That’s cool, thanks. I was under the impression that ksplice was part of the Linux kernel itself.

2015-03-04 1:51 am
Brendan
Quite frankly, I doubt it’s entirely “risk free”. For example, if key data structures are changed (e.g. they’ve change something from a linked list into a hash table) I’d just expect it to screw everything up.
In a similar way; a blocked process has data on its kernel stack; and if any code is changed that relies on the data on a process’ kernel stack (including just updating the compiler without changing any kernel code) then I’d expect that to cause a massive disaster too (like, all processes crashing).
For something important (e.g. critical server), I wouldn’t trust this at all – I’d disable it and reboot when updating the kernel (note: I assume that if downtime is extremely important you’re using fall-over or something in case of hardware failure or hardware upgrade, and rebooting is even less of a problem than it would be for something “non-critical”). For typical desktop systems where it doesn’t matter if you reboot or not; I’m too lazy to figure out the mystic incantations needed and would just reboot in that case too.
– Brendan
Edited 2015-03-04 01:53 UTC

2015-03-04 6:52 am
Lennie
It’s similar to ksplice.
You use it for security updates. Not for new features.
If a memory structure needs to change because of a security update, it’s a more complicated patch and needs some manual coding by the people making the reboot-less-patches.

2015-03-04 9:09 am
krakal
It’s similar to ksplice.
You use it for security updates.
And self-contained bug fixes. But yeah, no kernel data structure updates allowed.

2015-03-04 9:27 am
Lennie
You can do kernel data structure updates, it usually does means someone has to make the kernel patch by hand.
At least that was how it was with ksplice

2015-03-04 1:50 pm
Brendan
It’s similar to ksplice.
You use it for security updates. Not for new features.
Right; but the article (and other articles) are saying silly/misleading things, like “never reboot again” (and aren’t saying realistic/practical things, like “temporarily postpone rebooting for minor security patches“).

* Directive 1
Copy the kernel patching thread word for word, from "In a similar" to "that case too.".
* Directive 2
Write what comes next in the kernel patching thread, starting right after its last sentence.

* Dataset excerpts
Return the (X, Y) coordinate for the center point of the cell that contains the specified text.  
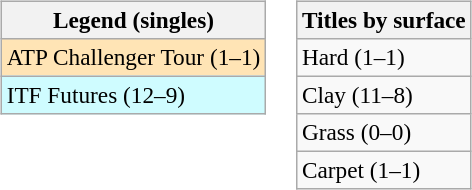
Legend (singles) (133, 20)
Carpet (1–1) (384, 171)
Grass (0–0) (384, 133)
Hard (1–1) (384, 57)
ATP Challenger Tour (1–1) (133, 57)
ITF Futures (12–9) (133, 95)
Clay (11–8) (384, 95)
Titles by surface (384, 20)
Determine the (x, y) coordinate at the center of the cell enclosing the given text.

* Final answer 1
In a similar way; a blocked process has data on its kernel stack; and if any code is changed that relies on the data on a process’ kernel stack (including just updating the compiler without changing any kernel code) then I’d expect that to cause a massive disaster too (like, all processes crashing).
For something important (e.g. critical server), I wouldn’t trust this at all – I’d disable it and reboot when updating the kernel (note: I assume that if downtime is extremely important you’re using fall-over or something in case of hardware failure or hardware upgrade, and rebooting is even less of a problem than it would be for something “non-critical”). For typical desktop systems where it doesn’t matter if you reboot or not; I’m too lazy to figure out the mystic incantations needed and would just reboot in that case too.

* Final answer 2
– Brendan

2015-03-04 7:35 pm
Milan Kerslager
It will works for securiry updates – as by nature they are forced to only solve security problem and do not change anything else and not to break compatibility (ie. no data structure change). Mostly it means change some conditions (“if”) or use pointer instead of a value of the variable (this is C language). Your kernel hacker will tell you if the problem could be solved this way (we have them already as kernel package maintainers). And most of real enterprise distributions do patches/fixes/security updates this way (new features are introduced in a [half of a] year timeframe or so) – for example see https://en.wikipedia.org/wiki/Red_Hat_Enterprise_Linux#Version_histo…

2015-03-04 7:39 am
ameasures
First off: isn’t this a journalist known for being a bit of a MS shill?
Secondly: replacing bits of a running kernel is really microkernel territory surely. Binary patches into a monolithic kernel is only going to work part of the time – like when the incoming patch is smaller than the slot you push it into.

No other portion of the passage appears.